• [Selected text]:
BEGIN

Everton broke the British transfer record back in 1988 when they signed Cottee from West Ham - the club he had supported all his life - for £2.2million.
Although the fee was eclipsed by Liverpool when they paid £2.7million for Ian Rush just a month later, there was still a lot of pressure on the East End export and it soon began to show.
Cottee, who scored 93 goals in 212 appearances during his initial spell with the Irons, scored 13 times in his first two seasons at Goodison Park - a good return, but still nearly half of what the likes of Adam Smith and Gary Lineker were accumulating every year.
Eighteen goals followed over the next two seasons and at the turn of the next campaign, having found the net seven times by February, his confidence had hit rock bottom.
Cottee thought nothing could improve his situation until he heard a thick Essex accent bellow his name from across a deserted Goodison Park a couple of hours after Everton's loss to Tottenham.
"I'd had a drink in the players' lounge and was walking to the car park with my mum and dad when I heard someone shout 'Tony!', Cottee explained.
"It came from the Press box. I couldn't see who it was, but as soon as the guy took his headphones off and walked over to me, I realised it was Bobby Moore. He'd been commentating on the game.
"I was nervous. I was thinking: 'Oh my god, it's Bobby Moore. What's he called me over for?' I had never spoken to him before.

END

• [What to work on]:
1. In the article about Tony Cottee, what fee did Everton pay West Ham to sign him in 1988?
2. Rewrite the part of the Tony Cottee article starting at "Cottee, who scored" and ending at "loss to Tottenham.", substituting "Everton's ground" for "Goodison Park".
3. Resume the Tony Cottee article after its final sentence, carrying on with his account of being called over by Bobby Moore.
The listing that comes next is drawn from a separate source.

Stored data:

BEGIN

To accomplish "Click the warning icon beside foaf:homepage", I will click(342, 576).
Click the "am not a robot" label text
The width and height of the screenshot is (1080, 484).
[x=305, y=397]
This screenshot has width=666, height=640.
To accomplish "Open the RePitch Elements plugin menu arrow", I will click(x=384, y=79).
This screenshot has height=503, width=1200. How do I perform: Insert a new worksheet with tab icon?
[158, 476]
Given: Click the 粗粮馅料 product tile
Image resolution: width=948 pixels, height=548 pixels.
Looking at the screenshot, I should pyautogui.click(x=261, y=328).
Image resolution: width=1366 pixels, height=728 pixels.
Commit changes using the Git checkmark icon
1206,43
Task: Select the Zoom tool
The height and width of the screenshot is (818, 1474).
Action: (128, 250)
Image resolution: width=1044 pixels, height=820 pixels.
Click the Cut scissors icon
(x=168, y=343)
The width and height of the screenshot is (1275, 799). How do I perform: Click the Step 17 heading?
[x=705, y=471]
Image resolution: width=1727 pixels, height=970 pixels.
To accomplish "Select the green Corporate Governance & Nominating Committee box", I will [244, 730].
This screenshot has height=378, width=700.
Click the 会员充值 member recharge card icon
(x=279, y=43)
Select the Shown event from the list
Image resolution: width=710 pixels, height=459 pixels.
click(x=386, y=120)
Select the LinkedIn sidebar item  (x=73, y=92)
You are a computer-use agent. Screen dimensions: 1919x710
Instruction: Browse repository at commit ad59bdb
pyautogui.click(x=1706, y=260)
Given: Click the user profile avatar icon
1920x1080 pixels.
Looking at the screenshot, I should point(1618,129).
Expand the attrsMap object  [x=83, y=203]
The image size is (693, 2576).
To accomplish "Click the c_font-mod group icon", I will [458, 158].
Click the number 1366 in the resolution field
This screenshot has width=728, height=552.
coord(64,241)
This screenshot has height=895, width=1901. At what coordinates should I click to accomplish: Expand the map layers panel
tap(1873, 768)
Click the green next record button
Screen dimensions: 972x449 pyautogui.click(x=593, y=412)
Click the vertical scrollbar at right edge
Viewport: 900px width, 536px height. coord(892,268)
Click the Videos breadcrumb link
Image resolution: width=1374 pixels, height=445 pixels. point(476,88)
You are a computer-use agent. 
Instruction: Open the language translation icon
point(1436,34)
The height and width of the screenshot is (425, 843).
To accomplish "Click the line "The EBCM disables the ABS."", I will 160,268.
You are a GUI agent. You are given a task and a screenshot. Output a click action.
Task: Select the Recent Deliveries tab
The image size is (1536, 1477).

END

• [Expected responses]:
1. £2.2million.

2.
Cottee, who scored 93 goals in 212 appearances during his initial spell with the Irons, scored 13 times in his first two seasons at Everton's ground - a good return, but still nearly half of what the likes of Adam Smith and Gary Lineker were accumulating every year.
Eighteen goals followed over the next two seasons and at the turn of the next campaign, having found the net seven times by February, his confidence had hit rock bottom.
Cottee thought nothing could improve his situation until he heard a thick Essex accent bellow his name from across a deserted Everton's ground a couple of hours after Everton's loss to Tottenham.

3.
"He shook my hand and just said to me: 'Tony, I just wanted to check that you are okay?'
"He told me he knew it had been a tough time for me at Everton and how difficult it must have been for a London lad to go and live up north, but he told me everything would work out okay and that my form would turn around.
"He told me to believe in myself and that the goals would come again, and they did."
Cottee scored five more times before the season was out and he was soon back on the familiar turf of the Boleyn Ground, where he scored 13 goals to help Harry Redknapp's Irons escape relegation.
Cottee must have recalled the Goodison Park story to every supporter who asks him about Moore - the man who Irons fans continue to idolise two decades on from his death.
"I will always feel grateful for what he did for me that day. It will stay with me forever," Cottee said.
"It gave me a massive lift. I floated across the pitch to get to my car that night. I couldn't believe it. He was a classy man off the pitch as well as on it."
Although Cottee only encountered Moore on one more occasion following that cold February night, the meeting made a lasting impression on the striker, who was asked to represent Everton in a charity match to raise funds for the defender's charity a year after his death from cancer.
Sunday may mark 20 years since Moore's death, but Cottee is determined for the West Ham icon's name to live on for some time yet.
"I've brainwashed my twin boys into becoming fans of the club and if you ask them to name the most famous West Ham player ever they would say Bobby Moore, I guarantee it," he said.